→ ENTRIES SHOWN
BEGIN

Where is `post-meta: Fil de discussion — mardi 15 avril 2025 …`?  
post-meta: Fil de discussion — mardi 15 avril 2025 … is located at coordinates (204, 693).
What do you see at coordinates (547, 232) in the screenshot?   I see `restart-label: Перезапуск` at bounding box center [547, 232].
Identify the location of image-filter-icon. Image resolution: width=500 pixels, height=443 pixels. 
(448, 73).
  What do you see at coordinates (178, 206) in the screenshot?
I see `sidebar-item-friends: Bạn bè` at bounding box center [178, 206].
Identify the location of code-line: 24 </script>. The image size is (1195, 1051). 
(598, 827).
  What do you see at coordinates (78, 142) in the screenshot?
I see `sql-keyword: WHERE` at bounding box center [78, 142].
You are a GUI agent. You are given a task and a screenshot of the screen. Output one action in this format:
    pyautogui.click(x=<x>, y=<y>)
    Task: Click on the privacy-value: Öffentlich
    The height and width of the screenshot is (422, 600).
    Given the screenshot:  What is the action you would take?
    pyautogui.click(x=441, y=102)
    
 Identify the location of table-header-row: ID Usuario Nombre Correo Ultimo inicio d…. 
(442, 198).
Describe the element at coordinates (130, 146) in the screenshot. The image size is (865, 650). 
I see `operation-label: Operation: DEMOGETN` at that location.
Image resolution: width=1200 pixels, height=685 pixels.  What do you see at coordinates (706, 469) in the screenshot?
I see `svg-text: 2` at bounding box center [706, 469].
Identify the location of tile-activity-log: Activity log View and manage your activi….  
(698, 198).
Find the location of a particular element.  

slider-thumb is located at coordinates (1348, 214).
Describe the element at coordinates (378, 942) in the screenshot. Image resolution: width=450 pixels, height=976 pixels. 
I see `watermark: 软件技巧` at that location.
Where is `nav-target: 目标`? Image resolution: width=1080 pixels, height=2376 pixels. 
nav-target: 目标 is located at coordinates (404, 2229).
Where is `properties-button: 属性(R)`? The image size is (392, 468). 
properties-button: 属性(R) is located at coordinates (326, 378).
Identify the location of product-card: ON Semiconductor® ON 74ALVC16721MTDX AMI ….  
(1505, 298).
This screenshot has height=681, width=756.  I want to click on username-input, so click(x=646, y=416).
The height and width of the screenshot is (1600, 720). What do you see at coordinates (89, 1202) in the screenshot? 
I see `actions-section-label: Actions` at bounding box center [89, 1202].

END

→ ACTION ITEM
How many lines in the records above contain the string "size"? Reply with the number only.

→ ANSWER TO THE EXERCISE
3